**Task goal:** Among the entries below, extract exactly the lines that run from the one with "Image resolution: width=868 pixels, height=606" through the one with "Given: Click the decimal 16 box", both ends included.

Provided data Start Marker

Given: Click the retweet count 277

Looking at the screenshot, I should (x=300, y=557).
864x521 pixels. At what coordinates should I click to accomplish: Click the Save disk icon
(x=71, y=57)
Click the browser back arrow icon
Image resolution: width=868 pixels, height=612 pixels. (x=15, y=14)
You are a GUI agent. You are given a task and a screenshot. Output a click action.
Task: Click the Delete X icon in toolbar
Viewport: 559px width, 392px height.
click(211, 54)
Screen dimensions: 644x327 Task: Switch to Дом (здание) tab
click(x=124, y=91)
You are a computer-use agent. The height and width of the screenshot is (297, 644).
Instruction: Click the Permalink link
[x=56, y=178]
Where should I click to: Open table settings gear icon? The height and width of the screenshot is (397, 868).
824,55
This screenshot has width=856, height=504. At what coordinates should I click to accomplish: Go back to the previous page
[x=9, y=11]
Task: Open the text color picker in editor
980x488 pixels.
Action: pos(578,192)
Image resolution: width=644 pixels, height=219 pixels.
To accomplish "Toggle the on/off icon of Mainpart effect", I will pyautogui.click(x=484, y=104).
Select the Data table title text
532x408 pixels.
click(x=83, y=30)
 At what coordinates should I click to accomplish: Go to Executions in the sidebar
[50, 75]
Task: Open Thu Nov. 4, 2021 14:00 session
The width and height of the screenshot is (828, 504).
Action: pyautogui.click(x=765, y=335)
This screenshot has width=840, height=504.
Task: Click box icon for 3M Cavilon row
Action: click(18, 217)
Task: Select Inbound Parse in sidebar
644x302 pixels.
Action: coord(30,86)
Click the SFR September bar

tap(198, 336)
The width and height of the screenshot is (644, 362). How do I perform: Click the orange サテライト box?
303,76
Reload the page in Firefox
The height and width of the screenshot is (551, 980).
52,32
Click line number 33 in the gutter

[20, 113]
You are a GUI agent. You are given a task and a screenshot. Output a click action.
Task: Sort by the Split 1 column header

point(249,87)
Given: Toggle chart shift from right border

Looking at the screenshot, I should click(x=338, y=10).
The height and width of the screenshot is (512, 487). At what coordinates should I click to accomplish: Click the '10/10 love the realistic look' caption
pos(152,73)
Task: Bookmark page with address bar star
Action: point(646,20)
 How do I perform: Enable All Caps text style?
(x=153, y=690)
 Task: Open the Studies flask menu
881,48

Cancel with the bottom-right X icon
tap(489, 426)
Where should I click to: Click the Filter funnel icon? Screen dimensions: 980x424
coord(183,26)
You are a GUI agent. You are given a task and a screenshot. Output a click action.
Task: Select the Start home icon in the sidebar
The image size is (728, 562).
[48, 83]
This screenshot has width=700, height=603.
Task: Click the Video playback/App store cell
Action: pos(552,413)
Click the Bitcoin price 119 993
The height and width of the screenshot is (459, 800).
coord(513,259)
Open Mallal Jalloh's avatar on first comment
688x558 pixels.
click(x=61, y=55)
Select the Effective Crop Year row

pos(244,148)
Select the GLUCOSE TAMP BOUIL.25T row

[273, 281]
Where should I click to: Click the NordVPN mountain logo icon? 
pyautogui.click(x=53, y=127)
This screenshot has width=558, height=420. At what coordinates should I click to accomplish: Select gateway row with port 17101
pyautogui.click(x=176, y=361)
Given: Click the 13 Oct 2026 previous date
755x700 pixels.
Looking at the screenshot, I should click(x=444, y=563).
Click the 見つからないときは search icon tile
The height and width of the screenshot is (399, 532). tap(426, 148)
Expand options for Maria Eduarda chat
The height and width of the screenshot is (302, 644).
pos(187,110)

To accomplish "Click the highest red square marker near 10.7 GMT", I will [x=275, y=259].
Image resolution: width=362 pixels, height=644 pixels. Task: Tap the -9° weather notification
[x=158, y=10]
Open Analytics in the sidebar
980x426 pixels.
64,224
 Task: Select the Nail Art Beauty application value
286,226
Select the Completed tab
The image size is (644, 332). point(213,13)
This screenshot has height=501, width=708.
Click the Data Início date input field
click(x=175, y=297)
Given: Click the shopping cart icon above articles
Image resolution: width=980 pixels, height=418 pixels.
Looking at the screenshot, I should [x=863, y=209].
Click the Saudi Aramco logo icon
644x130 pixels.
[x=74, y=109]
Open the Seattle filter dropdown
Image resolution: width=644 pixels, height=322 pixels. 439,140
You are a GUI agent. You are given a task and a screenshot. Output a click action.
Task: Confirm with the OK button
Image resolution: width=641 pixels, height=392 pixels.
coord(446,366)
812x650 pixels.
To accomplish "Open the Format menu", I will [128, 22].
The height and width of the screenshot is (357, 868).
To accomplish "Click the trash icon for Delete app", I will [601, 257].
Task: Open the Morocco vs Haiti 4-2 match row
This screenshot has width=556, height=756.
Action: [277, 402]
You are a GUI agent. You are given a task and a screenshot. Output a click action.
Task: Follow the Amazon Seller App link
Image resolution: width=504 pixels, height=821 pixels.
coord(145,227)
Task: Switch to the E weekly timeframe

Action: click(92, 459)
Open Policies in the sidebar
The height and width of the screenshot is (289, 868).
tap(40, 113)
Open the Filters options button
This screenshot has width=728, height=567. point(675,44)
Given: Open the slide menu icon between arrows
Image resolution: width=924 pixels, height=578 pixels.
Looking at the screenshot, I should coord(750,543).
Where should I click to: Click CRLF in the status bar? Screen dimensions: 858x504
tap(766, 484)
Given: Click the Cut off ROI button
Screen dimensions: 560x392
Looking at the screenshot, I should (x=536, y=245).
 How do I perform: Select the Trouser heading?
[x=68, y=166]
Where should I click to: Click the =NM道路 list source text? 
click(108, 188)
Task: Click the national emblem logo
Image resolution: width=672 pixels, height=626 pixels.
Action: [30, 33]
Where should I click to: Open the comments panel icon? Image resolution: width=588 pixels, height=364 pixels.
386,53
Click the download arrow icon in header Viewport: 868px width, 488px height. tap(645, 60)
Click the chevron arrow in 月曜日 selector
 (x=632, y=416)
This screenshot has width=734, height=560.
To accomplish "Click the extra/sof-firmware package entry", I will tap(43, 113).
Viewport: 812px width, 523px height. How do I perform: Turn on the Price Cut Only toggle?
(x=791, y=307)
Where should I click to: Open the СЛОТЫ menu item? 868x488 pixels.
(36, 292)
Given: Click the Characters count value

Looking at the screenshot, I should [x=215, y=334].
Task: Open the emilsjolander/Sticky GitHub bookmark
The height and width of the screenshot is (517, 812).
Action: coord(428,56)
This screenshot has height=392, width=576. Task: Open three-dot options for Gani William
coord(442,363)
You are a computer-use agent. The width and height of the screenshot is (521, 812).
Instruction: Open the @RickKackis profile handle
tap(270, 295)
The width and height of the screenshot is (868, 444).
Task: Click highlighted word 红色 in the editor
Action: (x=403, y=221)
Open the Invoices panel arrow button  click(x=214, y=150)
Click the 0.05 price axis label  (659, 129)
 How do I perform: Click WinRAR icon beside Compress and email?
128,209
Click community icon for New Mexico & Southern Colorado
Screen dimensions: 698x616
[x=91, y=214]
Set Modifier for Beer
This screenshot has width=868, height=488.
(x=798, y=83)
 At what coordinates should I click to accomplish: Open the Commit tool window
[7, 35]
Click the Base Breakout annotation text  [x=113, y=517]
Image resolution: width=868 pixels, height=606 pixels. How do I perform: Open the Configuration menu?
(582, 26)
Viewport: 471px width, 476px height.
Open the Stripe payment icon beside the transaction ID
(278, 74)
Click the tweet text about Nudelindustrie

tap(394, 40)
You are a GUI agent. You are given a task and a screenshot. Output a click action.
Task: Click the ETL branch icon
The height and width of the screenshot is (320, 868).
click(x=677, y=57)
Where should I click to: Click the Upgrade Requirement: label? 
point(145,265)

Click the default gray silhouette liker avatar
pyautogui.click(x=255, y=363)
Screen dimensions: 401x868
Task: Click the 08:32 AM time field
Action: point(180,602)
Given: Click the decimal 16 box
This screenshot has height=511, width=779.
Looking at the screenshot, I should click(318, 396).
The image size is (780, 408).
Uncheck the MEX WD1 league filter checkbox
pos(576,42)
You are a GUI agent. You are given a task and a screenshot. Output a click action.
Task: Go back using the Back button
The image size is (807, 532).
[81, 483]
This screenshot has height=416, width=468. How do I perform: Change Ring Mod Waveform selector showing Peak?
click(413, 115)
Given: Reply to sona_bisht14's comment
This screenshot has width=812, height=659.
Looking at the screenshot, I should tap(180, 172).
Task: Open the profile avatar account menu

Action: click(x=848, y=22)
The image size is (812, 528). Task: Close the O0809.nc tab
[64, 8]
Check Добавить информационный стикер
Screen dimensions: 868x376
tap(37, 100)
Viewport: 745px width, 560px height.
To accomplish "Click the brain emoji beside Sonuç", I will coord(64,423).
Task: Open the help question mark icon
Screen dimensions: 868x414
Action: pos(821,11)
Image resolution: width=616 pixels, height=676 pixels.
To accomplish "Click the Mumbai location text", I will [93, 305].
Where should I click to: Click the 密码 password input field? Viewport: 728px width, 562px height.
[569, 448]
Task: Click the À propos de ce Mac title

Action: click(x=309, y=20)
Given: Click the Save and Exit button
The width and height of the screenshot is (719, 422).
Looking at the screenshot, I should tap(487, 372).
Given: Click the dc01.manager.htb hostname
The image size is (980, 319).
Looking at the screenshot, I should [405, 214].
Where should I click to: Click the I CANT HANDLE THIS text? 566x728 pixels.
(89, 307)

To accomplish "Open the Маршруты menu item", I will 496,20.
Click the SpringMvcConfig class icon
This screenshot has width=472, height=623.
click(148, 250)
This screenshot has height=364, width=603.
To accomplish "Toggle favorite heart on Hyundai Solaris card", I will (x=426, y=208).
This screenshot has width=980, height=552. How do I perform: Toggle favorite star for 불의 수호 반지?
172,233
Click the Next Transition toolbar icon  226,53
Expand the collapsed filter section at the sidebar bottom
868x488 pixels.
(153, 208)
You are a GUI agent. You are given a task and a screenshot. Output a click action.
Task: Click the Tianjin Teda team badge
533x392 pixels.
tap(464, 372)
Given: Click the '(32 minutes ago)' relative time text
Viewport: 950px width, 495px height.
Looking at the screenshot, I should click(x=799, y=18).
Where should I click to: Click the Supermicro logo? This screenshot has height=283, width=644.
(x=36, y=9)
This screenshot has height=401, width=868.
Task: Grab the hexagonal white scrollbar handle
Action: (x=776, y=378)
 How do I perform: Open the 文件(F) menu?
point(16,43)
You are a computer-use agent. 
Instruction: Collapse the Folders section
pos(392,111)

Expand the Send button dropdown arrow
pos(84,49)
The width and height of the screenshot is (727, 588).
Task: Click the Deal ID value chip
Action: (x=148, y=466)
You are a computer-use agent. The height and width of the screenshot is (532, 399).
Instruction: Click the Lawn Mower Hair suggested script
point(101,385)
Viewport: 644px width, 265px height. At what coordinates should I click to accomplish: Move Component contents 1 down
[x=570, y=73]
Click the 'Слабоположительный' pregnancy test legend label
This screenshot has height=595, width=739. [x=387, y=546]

Provided data End Marker

**Reply to the task:**
Image resolution: width=868 pixels, height=606 pixels. How do I perform: Open the Configuration menu?
(582, 26)
Viewport: 471px width, 476px height.
Open the Stripe payment icon beside the transaction ID
(278, 74)
Click the tweet text about Nudelindustrie

tap(394, 40)
You are a GUI agent. You are given a task and a screenshot. Output a click action.
Task: Click the ETL branch icon
The height and width of the screenshot is (320, 868).
click(x=677, y=57)
Where should I click to: Click the Upgrade Requirement: label? 
point(145,265)

Click the default gray silhouette liker avatar
pyautogui.click(x=255, y=363)
Screen dimensions: 401x868
Task: Click the 08:32 AM time field
Action: point(180,602)
Given: Click the decimal 16 box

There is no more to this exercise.